◆ **MATERIAL SUPPLIED**:
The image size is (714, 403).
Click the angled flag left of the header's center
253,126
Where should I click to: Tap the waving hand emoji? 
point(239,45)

...

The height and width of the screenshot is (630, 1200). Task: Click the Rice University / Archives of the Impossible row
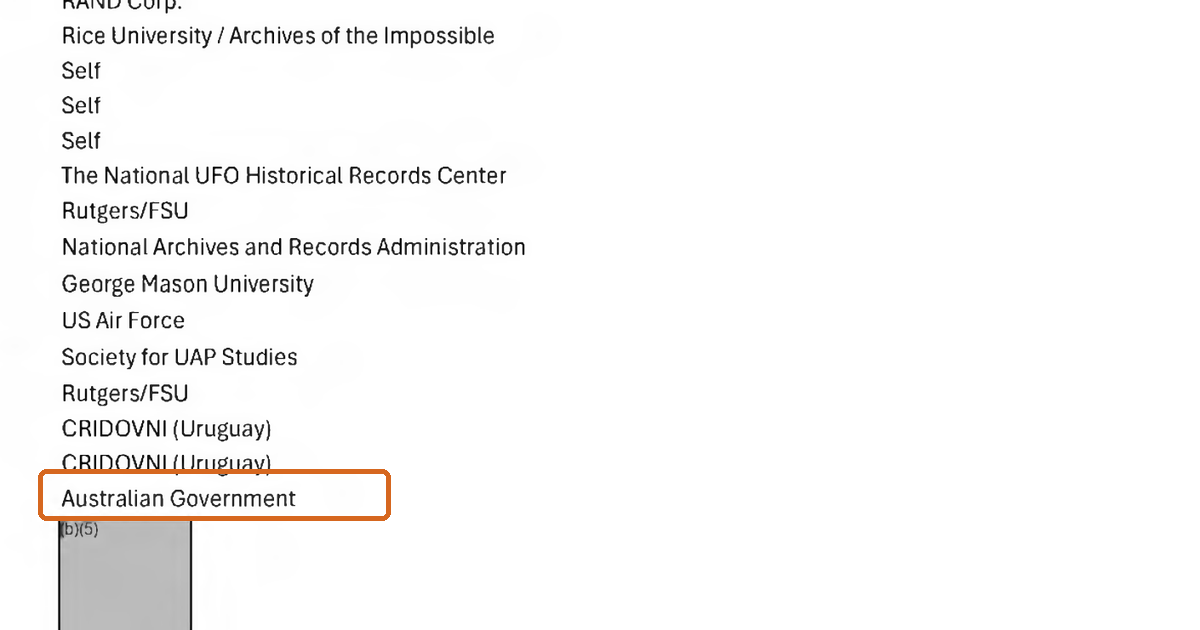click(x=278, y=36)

---

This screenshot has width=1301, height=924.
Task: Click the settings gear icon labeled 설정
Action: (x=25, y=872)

◆ **EXERCISE DESCRIPTION**: Please reproduce the lines from the line with "This screenshot has width=1301, height=924." to the line with "Action: (x=25, y=872)", both included, without any change.

◆ **RESPONSE**:
This screenshot has width=1301, height=924.
Task: Click the settings gear icon labeled 설정
Action: (x=25, y=872)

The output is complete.